You can access the full interactive report of the plagiarism check and the AI detector for case study 2 at the following link: Interactive check report for case study 2 - Wikipedia source on quantum computing rewritten by AI.
Costs for the AI detector
PlagAware's AI detector is included in the plagiarism check and is automatically run in the background as soon as a plagiarism check is carried out. For the plagiarism check incl. AI detector, 1 ScanCredit per 250 words (search in online sources) or 1 ScanCredit per 1000 words (pure search in library texts - collusion check) is charged. Overview of the license models Further information on the pricing structure of PlagAware can be found at .
Additions and further setting options for the AI detector are planned for the near future.

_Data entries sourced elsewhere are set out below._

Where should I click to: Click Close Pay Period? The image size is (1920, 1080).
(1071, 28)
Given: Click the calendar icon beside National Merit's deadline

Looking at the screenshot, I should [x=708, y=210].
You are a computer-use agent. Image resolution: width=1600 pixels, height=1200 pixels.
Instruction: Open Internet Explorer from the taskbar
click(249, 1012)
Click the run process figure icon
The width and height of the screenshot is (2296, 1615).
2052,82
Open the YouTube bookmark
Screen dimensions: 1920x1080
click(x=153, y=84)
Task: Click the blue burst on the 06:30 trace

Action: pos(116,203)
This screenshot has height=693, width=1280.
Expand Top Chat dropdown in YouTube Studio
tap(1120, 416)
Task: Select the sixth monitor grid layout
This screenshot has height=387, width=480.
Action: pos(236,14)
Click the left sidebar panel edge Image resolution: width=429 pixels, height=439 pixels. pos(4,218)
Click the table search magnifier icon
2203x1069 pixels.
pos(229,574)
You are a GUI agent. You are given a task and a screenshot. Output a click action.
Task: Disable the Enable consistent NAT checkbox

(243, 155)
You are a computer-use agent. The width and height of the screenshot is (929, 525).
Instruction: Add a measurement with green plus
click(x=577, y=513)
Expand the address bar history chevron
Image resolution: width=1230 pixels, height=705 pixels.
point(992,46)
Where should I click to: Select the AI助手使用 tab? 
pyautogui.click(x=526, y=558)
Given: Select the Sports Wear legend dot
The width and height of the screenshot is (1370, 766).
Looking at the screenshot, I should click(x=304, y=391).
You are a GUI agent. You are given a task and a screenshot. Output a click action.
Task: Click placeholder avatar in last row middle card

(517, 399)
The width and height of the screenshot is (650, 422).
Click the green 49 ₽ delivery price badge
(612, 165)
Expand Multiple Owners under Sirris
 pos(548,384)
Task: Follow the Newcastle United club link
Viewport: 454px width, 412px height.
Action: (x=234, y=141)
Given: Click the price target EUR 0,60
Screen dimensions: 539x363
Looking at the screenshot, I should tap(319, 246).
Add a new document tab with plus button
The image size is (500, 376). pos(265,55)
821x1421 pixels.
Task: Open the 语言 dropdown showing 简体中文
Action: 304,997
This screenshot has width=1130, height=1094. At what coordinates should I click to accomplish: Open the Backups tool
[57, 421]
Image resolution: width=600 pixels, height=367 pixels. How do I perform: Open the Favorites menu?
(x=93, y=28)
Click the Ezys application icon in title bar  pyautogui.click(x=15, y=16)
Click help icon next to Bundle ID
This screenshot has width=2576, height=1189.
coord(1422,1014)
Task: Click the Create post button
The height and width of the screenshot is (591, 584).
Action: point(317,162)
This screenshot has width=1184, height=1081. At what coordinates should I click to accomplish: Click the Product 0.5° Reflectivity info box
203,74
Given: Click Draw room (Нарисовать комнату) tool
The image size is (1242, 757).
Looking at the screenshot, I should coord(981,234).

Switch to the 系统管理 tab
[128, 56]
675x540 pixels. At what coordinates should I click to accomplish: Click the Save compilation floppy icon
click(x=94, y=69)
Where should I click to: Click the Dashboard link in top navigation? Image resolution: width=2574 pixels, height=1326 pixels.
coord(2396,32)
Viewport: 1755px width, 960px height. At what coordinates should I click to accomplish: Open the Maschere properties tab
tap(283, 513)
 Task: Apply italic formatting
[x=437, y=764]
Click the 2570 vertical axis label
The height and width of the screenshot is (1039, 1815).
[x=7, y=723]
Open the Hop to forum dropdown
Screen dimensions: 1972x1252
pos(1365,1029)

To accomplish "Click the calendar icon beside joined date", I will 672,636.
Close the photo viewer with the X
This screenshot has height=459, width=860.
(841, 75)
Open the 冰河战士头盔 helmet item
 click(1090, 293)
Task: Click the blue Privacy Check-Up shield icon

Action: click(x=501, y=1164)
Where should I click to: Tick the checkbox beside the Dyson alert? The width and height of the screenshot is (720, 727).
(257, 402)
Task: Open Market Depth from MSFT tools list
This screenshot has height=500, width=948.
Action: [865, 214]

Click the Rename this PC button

Is there an intention to deceive?
When assessing the intention to deceive, it should be noted that an AI may be regarded as a permitted tool for writing your own texts. ChatGPT & Co. thus represent a logical progression of the spell checker, grammar checker or thesaurus that are used in all modern word processing programs. The question of intent to deceive can therefore not necessarily be reduced to the question of AI support when writing a text.
Rather, the focus should be on the question of whether sources that have not been cited have been unauthorizedly rewritten by an AI and passed off as the author's own texts. This issue can (as of today) only be answered by a manual assessment (e.g. oral review).